Biz “Kàlû belâ”dan cemiyet-i Muhammedîde (asm) dâhiliz. Cihetü’l-vahdet-i ittihadımız tevhiddir. Peyman ve yeminimiz imandır. Madem ki muvahhidiz; müttehidiz.
Her bir mü’min i’lâ-yı kelimetullah ile mükelleftir. Bu zamanda en büyük sebebi, maddeten terakkî etmektir. Zira ecnebîler fünûn ve sanayi silâhıyla bizi istibdad-ı manevîleri altında eziyorlar. Biz de fen ve sanat silâhıyla, i’lâ-yı kelimetullahın en müthiş düşmanı olan cehil ve fakr ve ihtilâf-ı efkâra cihad edeceğiz.
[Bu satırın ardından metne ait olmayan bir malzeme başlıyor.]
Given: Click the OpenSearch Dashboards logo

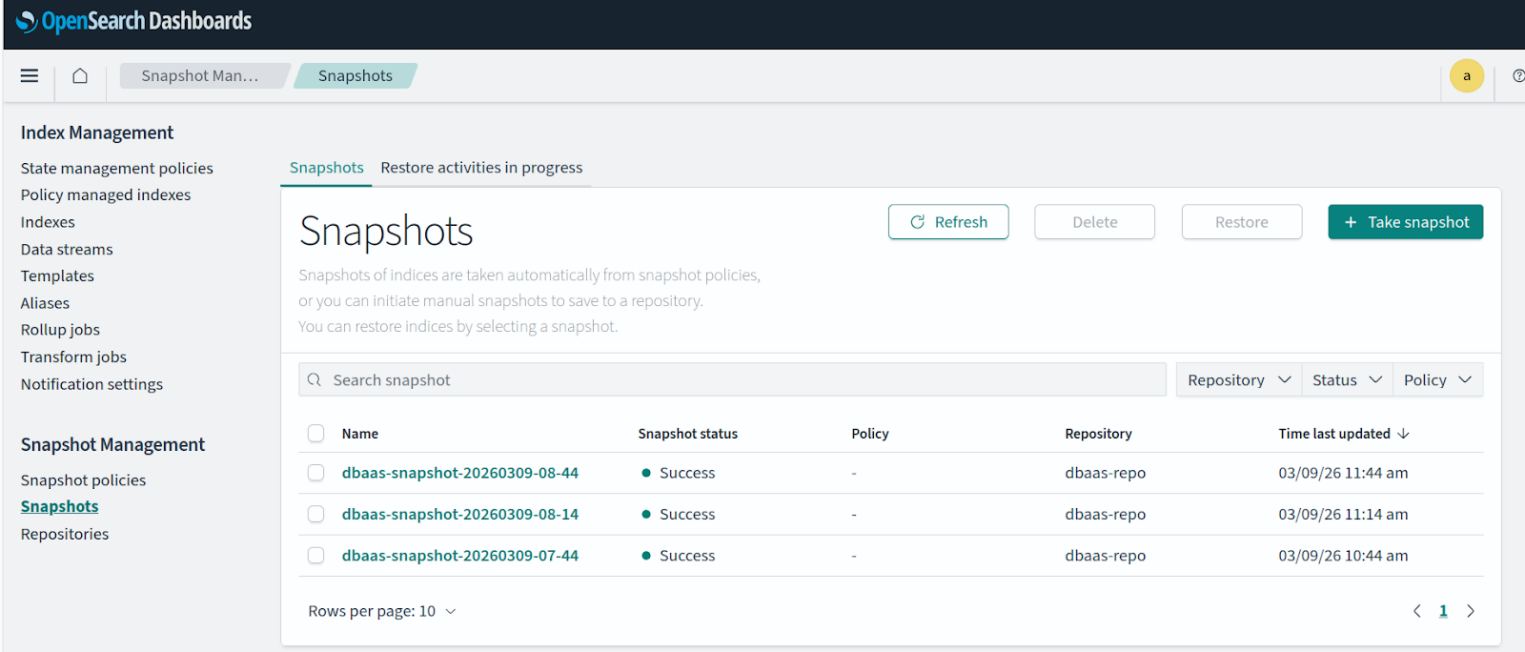Looking at the screenshot, I should (x=133, y=20).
Amma cihad-ı haricîyi Şeriat-ı Garrânın berâhin-i kàtıasının elmas kılıçlarına havale edeceğiz. Zira medenîlere galebe çalmak ikna iledir, söz anlamayan vahşîler gibi icbar ile değildir. Biz muhabbet fedaîleriyiz; husumete vaktimiz yoktur.
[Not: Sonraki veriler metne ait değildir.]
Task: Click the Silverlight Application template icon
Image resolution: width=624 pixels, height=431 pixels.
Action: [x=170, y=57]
Cumhuriyet ki (HÂŞİYE) adalet ve meşveret ve kanunda inhisar-ı kuvvetten ibarettir. On üç asır evvel Şeriat-ı Garrâ teessüs ettiğinden, ahkâmda Avrupa’ya dilencilik etmek, din-i İslâm’a büyük bir cinayettir ve şimale müteveccihen namaz kılmak gibidir.
Kuvvet kanunda olmalı. Yoksa istibdat tevzî olunmuş olur. [“Muhakkak ki Allah sonsuz güç ve kudret sahibidir.”] hâkim ve âmir-i vicdanî olmalı. O da marifet-i tam ve medeniyet-i âmm veyahut din-i İslâm namıyla olmalı. Yoksa istibdat daima hükümferma olacaktır.
İttifak hüdâdadır, hevâda ve heveste değil.
İnsanlar hür oldular, ama yine abdullahtırlar. Her şey hür oldu; Şeriat da hürdür, Meşrutiyet de. Mesâil-i Şeriatı rüşvet vermeyeceğiz. Başkasının kusuru insanın kusuruna senet ve özür olamaz.
Yeis mâni-i herkemâldir. “Neme lâzım, başkası düşünsün” istibdadın yadigârıdır...
HÂŞİYE: O zaman “Meşrutiyet,” şimdi o kelime yerine “Cumhuriyet” konulmuş.
Eski Said Dönemi Eserleri, s. 45
LUGATÇE:
berâhin-i kàtıa: kesin deliller.
cihetü’l-vahdet-i ittihad: birlik yönü.
fünûn: fenler, bilimler.
husumet: düşmanlık.
icbar: zorlama, zorla yaptırma.
ihtilâf-ı efkâr: fikir ayrılıkları, anlaşmazlıkları.
i’lâ-yı kelimetullah: Allah’ın ismini, davasını yüceltmek, yaymak.
inhisar-ı kuvvet: kuvveti tek elde bulundurma.
kàlû belâ: Allah’ın kulların ruhlarını yarattıktan sonra “Ben sizin Rabbiniz değil miyim?” sorusuna kulların “Evet” diyerek cevap vermesi.
mesâil-i Şeriat: Şeriatın meseleleri.
muvahhid: Allah’ın varlığına ve birliğine inanan.
müttehid: birleşmiş, birlik olmuş.
peyman: yemin, and.
terakkî: ilerleme, gelişme.
tevzî olunmak: dağıtılmak.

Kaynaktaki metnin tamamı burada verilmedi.